Он без устали смотрел на это изображение, из которого понемногу проступал смысл, как вновь, сквозь рассеивающуюся дымку, появляются чудесные очертания пейзажа, долгое время заслоненного тучей. Каждый раз он с тем же легким потрясением — будто человек, не замеченный вами, тронул вас сзади за плечо, — видел эту легкую шею, несущую в себе кровь и жизнь, изгиб приносимой в дар щеки, а главное — тайну невыразимой линии, которая, нежно изгибаясь, очерчивала двойную волну губ… Как же! Ведь именно из самих губ, из самого центра их таинственного слияния выходила эта линия, омывающая два противоположных берега лица! Там был ее исток, та тенистая пещера, в которой она терялась и где таились, со сложенными крыльями, все поцелуи, которые Ариадна подарит в своей жизни… Склонившись над пламенно вопрошаемым однодневным лицом, Симон перехватывал все его движения, возвращался к их рождению и следил за их незавершенностью. Ибо сама манера, с которой эти линии, обрезанные его капризом, терялись за рамками фотографии, манила проследить за их обнажением, продолжить вместе с ними прерванное путешествие… Шея пропадала из поля зрения в том месте, где должна была появиться блузка. Это лицо венчало не платье, а тело. Симон был восхищен. Он до сих пор никогда не замечал, до какой степени обнажено женское лицо…

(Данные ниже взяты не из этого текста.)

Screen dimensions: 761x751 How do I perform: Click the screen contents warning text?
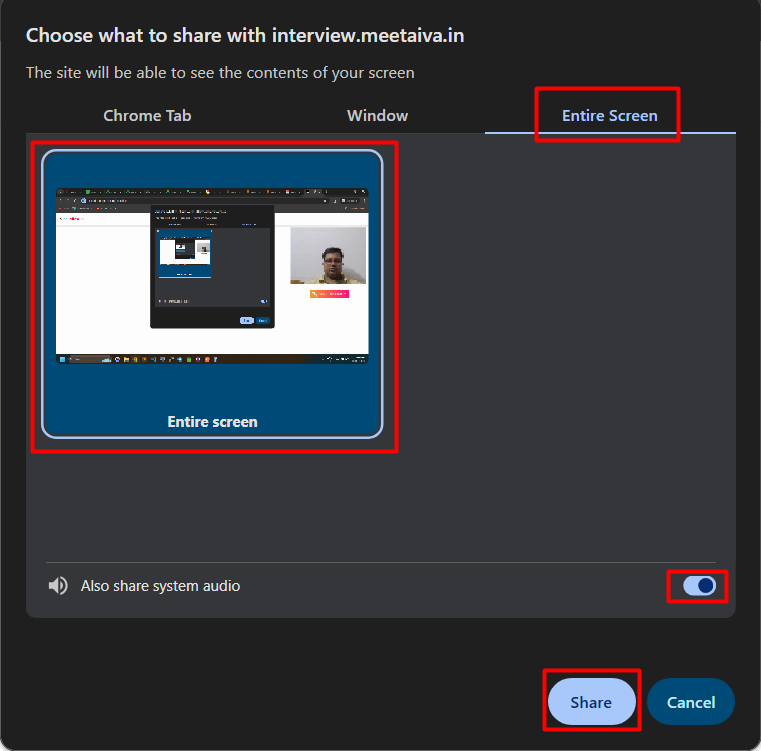[220, 72]
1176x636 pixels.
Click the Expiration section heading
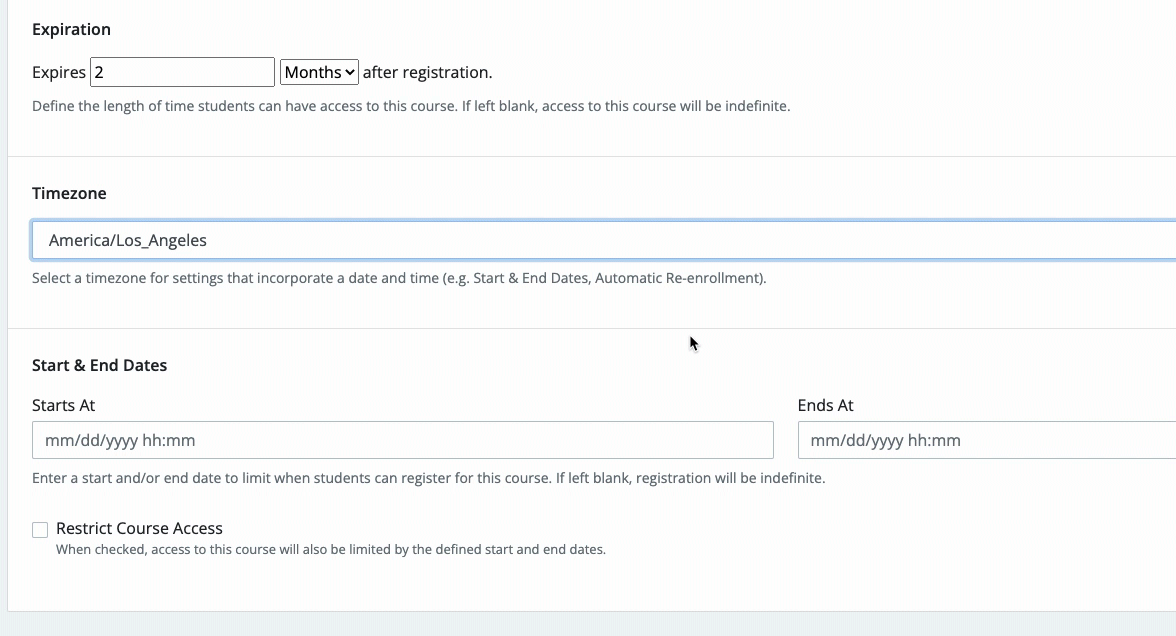pyautogui.click(x=71, y=29)
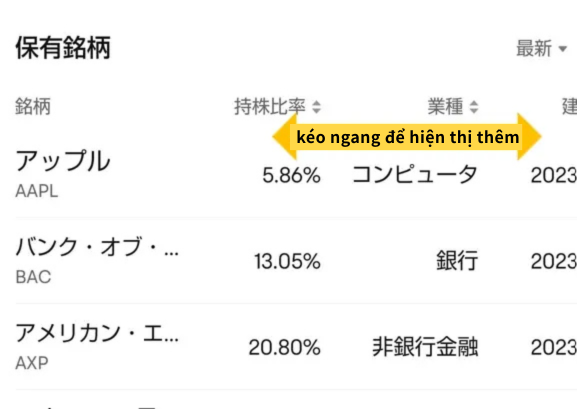Select the AXP ticker symbol
The height and width of the screenshot is (409, 577).
[x=32, y=363]
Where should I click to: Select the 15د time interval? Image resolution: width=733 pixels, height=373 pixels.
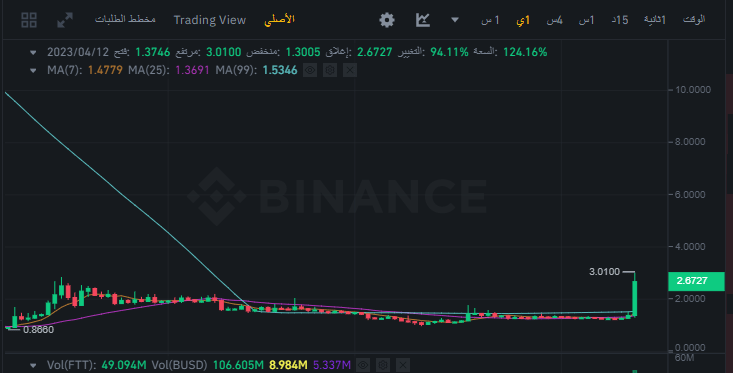[x=620, y=20]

Вот уже несколько дней шел снег; тучи, обычный передовой отряд весны, снова побежали во все стороны над Обрывом Арменаз, как обезумевшая стая, скрыв от взгляда пейзаж и Ариадну. Симон больше не выходил из комнаты. С пылом, возмещавшим отсутствие оригинала, он все больше вживался в тайну этого нематериального лица, явившегося ему в луче прожектора. И вот он обнаружил в себе новое, всепоглощающее чувство: алчность. Ибо если миг, у которого было похищено это лицо, принадлежал, как ему казалось, к сияющей вечности, открываясь в нее, как окно, он тоже, на миг, создавал мир, сотканный из конфликтов, желаний и тревог. Да, это было совершенно внове. Симон думал обо всех тех мгновениях, когда у Ариадны должно было быть такое лицо и которые ускользнули от него. Он замечал, что до сих пор никогда не думал о ее прошлой жизни, никогда не задавал ей малейших вопросов. Он думал обо всех выражениях, какие могло бы в будущем принять это лицо, которое он так долго считал неподвижным. Настоящее, будущее, прошлое смешивались перед его глазами; он думал, что если бы смог увидеть Ариадну в некоторые минуты ее жизни, которые до сих пор были от него скрыты, то смог бы уловить в ее чертах, в ее мгновенности изменение ее самой, такое же ценное, такое же важное, как то, что в данный момент было причиной его радости и начинало становиться причиной отчаяния. Он думал, что в тот самый час, когда он, держа ее в дрожащих руках, любовался этой навеки неизменной фотографией, Ариадна, быть может, гуляла с подругой, слушала ее, отвечала на ее вопросы, а ее лицо, в свете нового чувства, возможно, выражало новый оттенок жизни, которого он еще не видал: тогда ему достаточно было только представить свое незнание, чтобы мучиться от этого.